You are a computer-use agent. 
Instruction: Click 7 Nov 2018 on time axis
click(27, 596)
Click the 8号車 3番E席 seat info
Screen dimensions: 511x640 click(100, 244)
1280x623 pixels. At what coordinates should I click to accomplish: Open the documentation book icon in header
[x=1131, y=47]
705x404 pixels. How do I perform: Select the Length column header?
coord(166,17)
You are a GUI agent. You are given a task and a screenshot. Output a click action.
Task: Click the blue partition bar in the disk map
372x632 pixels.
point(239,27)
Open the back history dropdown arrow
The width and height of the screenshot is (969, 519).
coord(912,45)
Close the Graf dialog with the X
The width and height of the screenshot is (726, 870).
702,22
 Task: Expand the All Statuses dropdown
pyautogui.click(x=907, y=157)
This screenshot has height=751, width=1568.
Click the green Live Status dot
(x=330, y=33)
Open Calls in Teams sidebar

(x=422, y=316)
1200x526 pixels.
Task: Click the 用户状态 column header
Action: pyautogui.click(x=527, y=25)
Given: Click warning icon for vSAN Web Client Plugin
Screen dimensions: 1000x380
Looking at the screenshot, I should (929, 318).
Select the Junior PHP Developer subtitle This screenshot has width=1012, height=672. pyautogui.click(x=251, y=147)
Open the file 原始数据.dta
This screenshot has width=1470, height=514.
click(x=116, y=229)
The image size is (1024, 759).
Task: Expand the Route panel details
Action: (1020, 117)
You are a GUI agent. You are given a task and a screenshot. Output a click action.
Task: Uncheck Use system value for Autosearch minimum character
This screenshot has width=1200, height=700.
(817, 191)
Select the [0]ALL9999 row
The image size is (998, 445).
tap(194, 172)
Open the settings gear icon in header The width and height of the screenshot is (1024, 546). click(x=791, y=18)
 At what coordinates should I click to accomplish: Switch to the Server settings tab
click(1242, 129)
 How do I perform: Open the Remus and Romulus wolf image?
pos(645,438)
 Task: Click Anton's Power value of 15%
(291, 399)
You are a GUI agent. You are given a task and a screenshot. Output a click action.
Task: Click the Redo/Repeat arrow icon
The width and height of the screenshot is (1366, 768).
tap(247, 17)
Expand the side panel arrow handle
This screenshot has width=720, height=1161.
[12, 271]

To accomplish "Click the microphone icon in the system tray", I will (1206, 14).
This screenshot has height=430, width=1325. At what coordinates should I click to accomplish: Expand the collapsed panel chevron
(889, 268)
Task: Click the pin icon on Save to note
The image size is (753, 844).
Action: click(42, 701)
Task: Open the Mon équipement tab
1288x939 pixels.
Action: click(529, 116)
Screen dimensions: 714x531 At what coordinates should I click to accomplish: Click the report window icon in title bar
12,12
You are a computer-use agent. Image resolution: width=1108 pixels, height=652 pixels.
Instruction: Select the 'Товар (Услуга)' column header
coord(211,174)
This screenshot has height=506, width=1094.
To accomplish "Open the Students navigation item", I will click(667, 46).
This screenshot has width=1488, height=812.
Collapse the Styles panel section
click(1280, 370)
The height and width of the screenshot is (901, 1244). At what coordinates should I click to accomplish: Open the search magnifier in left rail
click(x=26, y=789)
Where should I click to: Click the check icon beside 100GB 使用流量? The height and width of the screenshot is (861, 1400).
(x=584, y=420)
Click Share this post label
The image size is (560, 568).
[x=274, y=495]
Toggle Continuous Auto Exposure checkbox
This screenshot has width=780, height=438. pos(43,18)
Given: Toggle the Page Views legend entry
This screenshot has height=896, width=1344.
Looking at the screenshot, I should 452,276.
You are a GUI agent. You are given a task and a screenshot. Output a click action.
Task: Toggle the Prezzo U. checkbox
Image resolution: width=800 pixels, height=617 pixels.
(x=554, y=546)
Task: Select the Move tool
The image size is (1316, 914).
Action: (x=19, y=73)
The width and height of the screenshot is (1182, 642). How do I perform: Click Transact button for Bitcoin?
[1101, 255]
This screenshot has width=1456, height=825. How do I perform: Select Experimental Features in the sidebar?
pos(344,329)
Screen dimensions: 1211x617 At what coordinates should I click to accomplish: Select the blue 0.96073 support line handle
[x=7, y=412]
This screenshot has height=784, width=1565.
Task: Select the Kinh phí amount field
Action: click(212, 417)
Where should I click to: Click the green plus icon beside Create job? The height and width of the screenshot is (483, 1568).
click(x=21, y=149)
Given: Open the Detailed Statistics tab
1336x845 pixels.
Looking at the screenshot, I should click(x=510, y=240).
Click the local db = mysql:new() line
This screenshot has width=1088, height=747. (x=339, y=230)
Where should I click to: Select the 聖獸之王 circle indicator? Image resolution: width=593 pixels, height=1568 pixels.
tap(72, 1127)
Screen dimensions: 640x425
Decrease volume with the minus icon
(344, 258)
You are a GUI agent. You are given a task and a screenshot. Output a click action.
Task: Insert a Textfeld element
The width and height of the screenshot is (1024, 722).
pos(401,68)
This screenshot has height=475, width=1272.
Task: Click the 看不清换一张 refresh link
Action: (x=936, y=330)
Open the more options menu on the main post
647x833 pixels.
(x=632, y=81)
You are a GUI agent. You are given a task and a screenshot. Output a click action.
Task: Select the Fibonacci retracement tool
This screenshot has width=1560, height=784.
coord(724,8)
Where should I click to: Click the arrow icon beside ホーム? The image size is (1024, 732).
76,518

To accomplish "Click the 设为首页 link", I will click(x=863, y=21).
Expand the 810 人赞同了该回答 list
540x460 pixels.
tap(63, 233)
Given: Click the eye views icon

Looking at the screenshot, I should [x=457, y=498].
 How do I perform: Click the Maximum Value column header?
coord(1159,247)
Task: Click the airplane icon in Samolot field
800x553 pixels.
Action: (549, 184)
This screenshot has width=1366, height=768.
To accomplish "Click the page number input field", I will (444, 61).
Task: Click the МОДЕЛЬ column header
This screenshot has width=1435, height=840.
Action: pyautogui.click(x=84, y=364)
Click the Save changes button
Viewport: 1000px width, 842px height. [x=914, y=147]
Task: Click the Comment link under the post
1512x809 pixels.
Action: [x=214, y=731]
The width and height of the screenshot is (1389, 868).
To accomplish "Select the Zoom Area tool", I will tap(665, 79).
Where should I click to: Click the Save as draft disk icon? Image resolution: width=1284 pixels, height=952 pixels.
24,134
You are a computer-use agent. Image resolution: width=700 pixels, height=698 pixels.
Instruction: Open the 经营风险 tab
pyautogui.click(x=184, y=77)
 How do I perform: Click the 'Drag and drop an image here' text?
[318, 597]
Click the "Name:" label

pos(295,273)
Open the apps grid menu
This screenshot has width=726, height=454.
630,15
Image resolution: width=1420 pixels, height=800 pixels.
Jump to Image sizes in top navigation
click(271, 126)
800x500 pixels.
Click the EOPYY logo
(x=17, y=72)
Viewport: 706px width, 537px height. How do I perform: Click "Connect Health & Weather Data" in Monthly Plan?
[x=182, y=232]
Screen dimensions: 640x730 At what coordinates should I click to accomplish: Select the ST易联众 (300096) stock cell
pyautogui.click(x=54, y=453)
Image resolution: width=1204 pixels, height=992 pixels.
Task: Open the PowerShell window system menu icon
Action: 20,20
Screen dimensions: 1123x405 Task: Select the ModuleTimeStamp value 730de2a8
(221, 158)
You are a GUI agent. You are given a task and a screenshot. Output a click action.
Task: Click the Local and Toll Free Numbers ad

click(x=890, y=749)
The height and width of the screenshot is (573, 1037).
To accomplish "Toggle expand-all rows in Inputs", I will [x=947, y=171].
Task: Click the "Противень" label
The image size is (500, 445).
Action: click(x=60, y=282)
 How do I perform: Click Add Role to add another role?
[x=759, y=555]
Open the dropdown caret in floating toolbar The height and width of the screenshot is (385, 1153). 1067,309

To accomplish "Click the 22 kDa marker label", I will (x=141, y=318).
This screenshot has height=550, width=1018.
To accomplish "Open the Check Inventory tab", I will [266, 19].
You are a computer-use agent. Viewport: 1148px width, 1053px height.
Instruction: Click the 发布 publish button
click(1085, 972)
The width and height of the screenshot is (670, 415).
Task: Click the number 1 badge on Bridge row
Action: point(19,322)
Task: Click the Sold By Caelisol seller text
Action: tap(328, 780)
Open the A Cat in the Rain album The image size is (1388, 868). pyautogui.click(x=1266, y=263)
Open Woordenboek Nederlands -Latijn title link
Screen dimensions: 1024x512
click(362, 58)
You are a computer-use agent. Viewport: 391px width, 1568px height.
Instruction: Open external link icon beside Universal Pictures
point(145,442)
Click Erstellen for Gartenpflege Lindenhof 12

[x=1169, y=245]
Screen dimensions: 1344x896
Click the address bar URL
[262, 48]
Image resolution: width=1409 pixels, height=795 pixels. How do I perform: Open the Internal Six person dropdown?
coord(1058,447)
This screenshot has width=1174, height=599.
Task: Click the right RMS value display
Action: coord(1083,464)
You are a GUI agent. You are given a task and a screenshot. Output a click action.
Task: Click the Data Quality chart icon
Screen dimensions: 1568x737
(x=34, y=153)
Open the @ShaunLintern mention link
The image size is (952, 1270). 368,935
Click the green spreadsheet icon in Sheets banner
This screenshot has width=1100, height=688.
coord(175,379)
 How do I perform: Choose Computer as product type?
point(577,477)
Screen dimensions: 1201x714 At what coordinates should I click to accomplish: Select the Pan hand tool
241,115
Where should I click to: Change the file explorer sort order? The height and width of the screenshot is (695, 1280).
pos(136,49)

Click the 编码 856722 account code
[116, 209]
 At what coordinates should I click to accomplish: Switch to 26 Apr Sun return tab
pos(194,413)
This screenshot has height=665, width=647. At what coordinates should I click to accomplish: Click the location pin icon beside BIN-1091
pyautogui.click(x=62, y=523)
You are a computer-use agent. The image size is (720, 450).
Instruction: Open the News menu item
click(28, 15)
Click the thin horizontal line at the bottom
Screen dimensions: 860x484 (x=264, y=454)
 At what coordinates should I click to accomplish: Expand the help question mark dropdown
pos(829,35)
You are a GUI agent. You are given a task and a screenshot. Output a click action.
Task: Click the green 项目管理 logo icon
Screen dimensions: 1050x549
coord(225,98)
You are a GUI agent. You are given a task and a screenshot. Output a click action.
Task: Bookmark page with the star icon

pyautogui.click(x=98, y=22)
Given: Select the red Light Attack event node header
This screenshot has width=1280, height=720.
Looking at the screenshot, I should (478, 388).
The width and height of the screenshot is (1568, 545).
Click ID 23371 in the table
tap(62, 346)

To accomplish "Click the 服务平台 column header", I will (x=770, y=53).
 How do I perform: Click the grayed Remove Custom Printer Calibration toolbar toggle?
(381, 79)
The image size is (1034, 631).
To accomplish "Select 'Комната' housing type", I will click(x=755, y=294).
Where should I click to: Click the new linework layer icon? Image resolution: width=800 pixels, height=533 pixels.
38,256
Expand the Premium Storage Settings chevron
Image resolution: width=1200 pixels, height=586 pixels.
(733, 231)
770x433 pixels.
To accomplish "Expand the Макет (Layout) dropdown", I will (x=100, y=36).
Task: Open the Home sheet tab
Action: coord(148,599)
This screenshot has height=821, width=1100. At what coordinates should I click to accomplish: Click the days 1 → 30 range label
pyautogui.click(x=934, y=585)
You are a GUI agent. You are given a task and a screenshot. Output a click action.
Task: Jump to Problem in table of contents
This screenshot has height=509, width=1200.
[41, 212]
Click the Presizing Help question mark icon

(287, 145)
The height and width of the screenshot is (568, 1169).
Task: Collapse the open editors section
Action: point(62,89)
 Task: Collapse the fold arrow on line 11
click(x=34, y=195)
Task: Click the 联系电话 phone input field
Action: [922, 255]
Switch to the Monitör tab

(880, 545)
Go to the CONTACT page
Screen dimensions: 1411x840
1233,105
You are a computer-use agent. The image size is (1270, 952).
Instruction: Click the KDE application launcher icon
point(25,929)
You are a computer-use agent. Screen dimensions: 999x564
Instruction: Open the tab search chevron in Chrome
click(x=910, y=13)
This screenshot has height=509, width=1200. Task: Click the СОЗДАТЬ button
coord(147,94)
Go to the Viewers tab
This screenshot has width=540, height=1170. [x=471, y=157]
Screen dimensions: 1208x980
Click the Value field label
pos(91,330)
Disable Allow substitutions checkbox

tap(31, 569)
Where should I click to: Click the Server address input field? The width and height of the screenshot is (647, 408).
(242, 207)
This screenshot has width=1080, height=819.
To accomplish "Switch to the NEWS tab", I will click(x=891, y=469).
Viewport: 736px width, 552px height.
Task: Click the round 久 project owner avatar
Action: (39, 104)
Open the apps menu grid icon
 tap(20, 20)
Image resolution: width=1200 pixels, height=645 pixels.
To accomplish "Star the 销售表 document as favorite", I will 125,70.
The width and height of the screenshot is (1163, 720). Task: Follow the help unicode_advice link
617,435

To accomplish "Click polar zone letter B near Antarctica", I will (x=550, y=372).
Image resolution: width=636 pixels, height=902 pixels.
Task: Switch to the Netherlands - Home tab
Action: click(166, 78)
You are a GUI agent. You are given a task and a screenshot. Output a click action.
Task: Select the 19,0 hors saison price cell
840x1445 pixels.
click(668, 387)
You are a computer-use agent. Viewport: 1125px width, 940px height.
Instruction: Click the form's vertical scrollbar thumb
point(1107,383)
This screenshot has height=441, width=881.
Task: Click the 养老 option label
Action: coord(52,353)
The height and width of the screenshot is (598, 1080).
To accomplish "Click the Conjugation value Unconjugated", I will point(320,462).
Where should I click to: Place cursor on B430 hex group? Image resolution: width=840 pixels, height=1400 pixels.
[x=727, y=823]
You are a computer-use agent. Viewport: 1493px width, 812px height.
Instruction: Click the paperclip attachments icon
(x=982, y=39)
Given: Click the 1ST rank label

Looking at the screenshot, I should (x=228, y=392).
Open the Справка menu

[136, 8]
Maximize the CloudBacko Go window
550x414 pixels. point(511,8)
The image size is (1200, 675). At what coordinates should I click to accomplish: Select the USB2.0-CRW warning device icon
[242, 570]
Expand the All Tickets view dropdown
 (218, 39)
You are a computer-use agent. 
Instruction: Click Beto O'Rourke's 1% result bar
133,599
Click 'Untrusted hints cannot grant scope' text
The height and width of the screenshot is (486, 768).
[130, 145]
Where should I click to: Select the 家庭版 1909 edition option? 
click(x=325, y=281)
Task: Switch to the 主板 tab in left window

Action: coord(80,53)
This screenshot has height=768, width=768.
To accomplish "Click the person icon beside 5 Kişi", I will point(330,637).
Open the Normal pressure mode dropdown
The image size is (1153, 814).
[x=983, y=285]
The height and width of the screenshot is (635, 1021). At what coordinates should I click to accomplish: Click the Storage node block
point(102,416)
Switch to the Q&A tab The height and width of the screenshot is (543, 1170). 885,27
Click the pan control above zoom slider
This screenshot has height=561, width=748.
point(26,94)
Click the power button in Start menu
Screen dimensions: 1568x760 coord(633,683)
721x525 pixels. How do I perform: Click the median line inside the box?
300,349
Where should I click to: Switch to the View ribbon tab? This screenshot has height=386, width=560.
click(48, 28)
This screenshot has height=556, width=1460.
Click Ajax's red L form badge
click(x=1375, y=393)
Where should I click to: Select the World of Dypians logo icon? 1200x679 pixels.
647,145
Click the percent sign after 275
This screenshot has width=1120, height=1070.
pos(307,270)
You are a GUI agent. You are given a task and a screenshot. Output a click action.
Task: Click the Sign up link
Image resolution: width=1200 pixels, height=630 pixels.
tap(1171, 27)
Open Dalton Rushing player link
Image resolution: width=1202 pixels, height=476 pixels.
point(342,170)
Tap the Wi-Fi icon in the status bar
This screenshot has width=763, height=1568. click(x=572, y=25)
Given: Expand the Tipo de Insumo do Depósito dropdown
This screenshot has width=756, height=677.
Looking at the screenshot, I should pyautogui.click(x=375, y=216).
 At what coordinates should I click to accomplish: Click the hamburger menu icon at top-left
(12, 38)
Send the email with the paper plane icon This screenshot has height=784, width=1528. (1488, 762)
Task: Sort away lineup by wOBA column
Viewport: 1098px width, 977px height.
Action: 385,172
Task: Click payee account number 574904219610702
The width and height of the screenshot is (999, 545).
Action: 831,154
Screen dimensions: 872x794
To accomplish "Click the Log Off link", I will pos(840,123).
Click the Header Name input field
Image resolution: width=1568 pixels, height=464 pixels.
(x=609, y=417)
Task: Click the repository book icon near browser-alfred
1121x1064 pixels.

+--

— Work to complete —
Beginning at the line that holds "Click the power button in Start menu", copy every line through the end of the entries exactly as given, and only those lines.

— Answer to the problem —
Click the power button in Start menu
Screen dimensions: 1568x760 coord(633,683)
721x525 pixels. How do I perform: Click the median line inside the box?
300,349
Where should I click to: Switch to the View ribbon tab? This screenshot has height=386, width=560.
click(48, 28)
This screenshot has height=556, width=1460.
Click Ajax's red L form badge
click(x=1375, y=393)
Where should I click to: Select the World of Dypians logo icon? 1200x679 pixels.
647,145
Click the percent sign after 275
This screenshot has width=1120, height=1070.
pos(307,270)
You are a GUI agent. You are given a task and a screenshot. Output a click action.
Task: Click the Sign up link
Image resolution: width=1200 pixels, height=630 pixels.
tap(1171, 27)
Open Dalton Rushing player link
Image resolution: width=1202 pixels, height=476 pixels.
point(342,170)
Tap the Wi-Fi icon in the status bar
This screenshot has width=763, height=1568. click(x=572, y=25)
Given: Expand the Tipo de Insumo do Depósito dropdown
This screenshot has width=756, height=677.
Looking at the screenshot, I should pyautogui.click(x=375, y=216).
 At what coordinates should I click to accomplish: Click the hamburger menu icon at top-left
(12, 38)
Send the email with the paper plane icon This screenshot has height=784, width=1528. (1488, 762)
Task: Sort away lineup by wOBA column
Viewport: 1098px width, 977px height.
Action: 385,172
Task: Click payee account number 574904219610702
The width and height of the screenshot is (999, 545).
Action: 831,154
Screen dimensions: 872x794
To accomplish "Click the Log Off link", I will pos(840,123).
Click the Header Name input field
Image resolution: width=1568 pixels, height=464 pixels.
(x=609, y=417)
Task: Click the repository book icon near browser-alfred
1121x1064 pixels.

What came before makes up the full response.